El bailaor Juan de Juan ha inaugurado la segunda edición del programa intensivo de formación En Clave Flamenca, organizado por A3 Danza, dejando una lección que va mucho más allá de la técnica. En cada paso y en cada explicación transmite una profunda devoción por el flamenco y por sus raíces, recordando que el baile solo puede entenderse desde el conocimiento del cante.

«El flamenco nace del cante. En los orígenes, los cantaores se acompañaban de la guitarra; después apareció el guitarrista y, finalmente, el baile, que viste lo que escuchas. Pero en el principio está el cante, y para bailar flamenco hay que conocerlo», afirma.

Su defensa del conocimiento de la historia del flamenco ha dado forma a uno de sus espectáculos más personales, 66 palos, una propuesta en la que recorre en apenas hora y media la evolución de los principales palos flamencos, desde el martinete hasta el pregón.

«Se puede apreciar la evolución de un cante a otro y cómo, a lo largo de la historia, diferentes bailaores fueron los primeros en incorporar el baile a esa expresión», explica. Para Juan de Juan, el flamenco es un arte vivo y en constante transformación, convencido de que todavía existen palos por vestir y nuevas formas de interpretarlos desde el respeto a su esencia.

Conocer el origen de los palos para transmitir su verdad

Formado en el Real Conservatorio de Sevilla, Juan de Juan ingresó con solo 16 años en la compañía de Antonio Canales, donde llegó a convertirse en primer bailarín.
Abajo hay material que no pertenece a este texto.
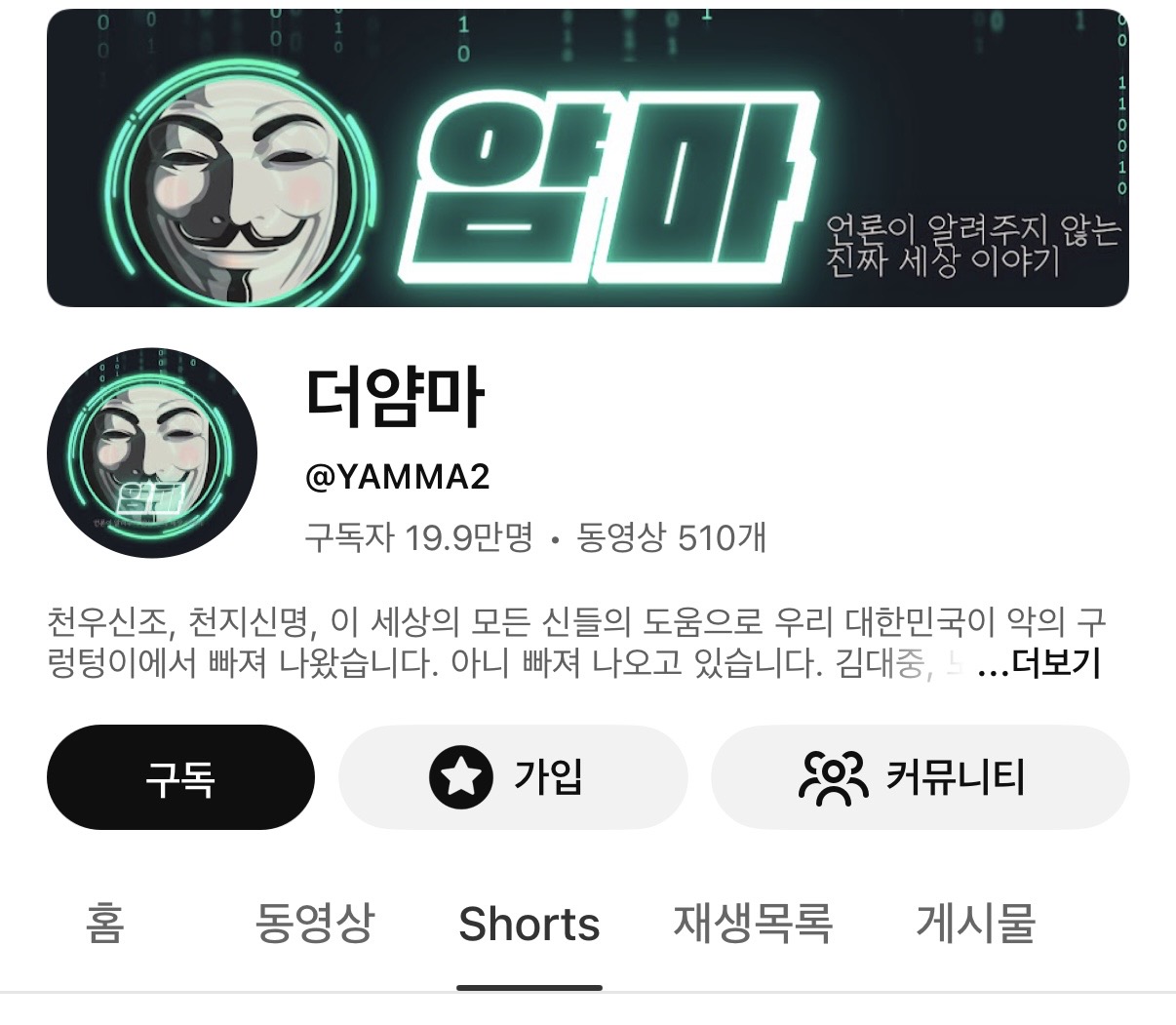Tap the people icon beside 커뮤니티

click(833, 777)
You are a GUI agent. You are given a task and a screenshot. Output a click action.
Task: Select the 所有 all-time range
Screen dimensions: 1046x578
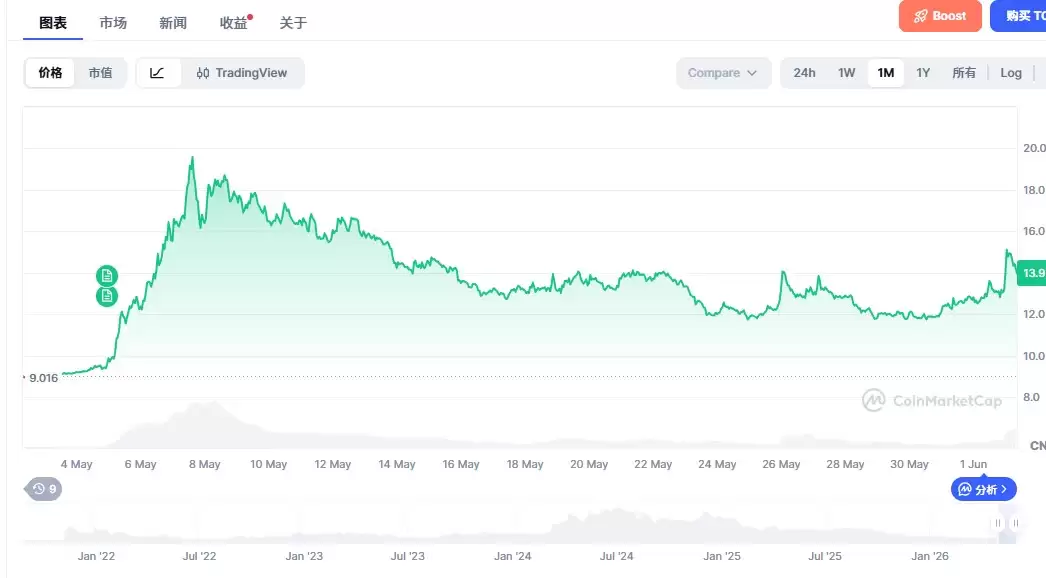pyautogui.click(x=963, y=73)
Precisamente durante una de aquellas actuaciones en Alcoy conoció a Begoña Moral, profesora de flamenco de A3 Danza y directora del programa En Clave Flamenca.

«En Alcoy veo un amor especial por el flamenco de alta calidad y me parece fantástico que exista una formación de este nivel», destaca.

Durante su estancia en la escuela ha trabajado con las alumnas las alegrías, uno de los palos más representativos del flamenco, originario de la bahía de Cádiz durante el asedio francés en la Guerra de la Independencia (1808-1814).

Más allá de la coreografía, el maestro ha incidido en la importancia de comprender el origen y la evolución de cada palo. Solo así, sostiene, el bailaor puede transmitir sobre el escenario «la verdad cultural que es el flamenco», dotando de sentido y autenticidad a cada movimiento.

Pasión, estudio y conocimiento

Para Juan de Juan, la danza es mucho más que una profesión: «Es mi forma de vestir los sentimientos y mi forma de vida». Sin embargo, insiste en que el arte no nace únicamente de la inspiración.

«Hay mucha pasión, pero también mucho laboratorio», asegura. Con una imagen muy gráfica explica su forma de entender la creación artística: «El sentimiento es la piedra del alfarero, pero el estudio y el conocimiento son los que te permiten darle forma».

Esa inquietud por seguir aprendiendo le ha llevado a estudiar Danza Contemporánea, Danza Clásica, Danza Española, claqué o tango, disciplinas que han enriquecido su lenguaje artístico sin perder nunca de vista el flamenco y el cante como punto de partida. A su juicio, la danza es «hacer que se conmueva el que te ve, hacer que baile por dentro y que se le muevan sus sentimientos».

Toda esa experiencia se refleja en los espectáculos del Ballet Flamenco Juan de Juan, compañía con la que ha recorrido algunos de los principales escenarios internacionales y que ha compaginado con colaboraciones junto a artistas como Tomatito, Alejandro Sanz o Raimundo Amador.

Su paso por En Clave Flamenca ha dejado una enseñanza clara para las alumnas de A3 Danza: el dominio de la técnica es imprescindible, pero el verdadero baile flamenco nace del conocimiento de su historia, de sus palos y, sobre todo, del cante que le da origen.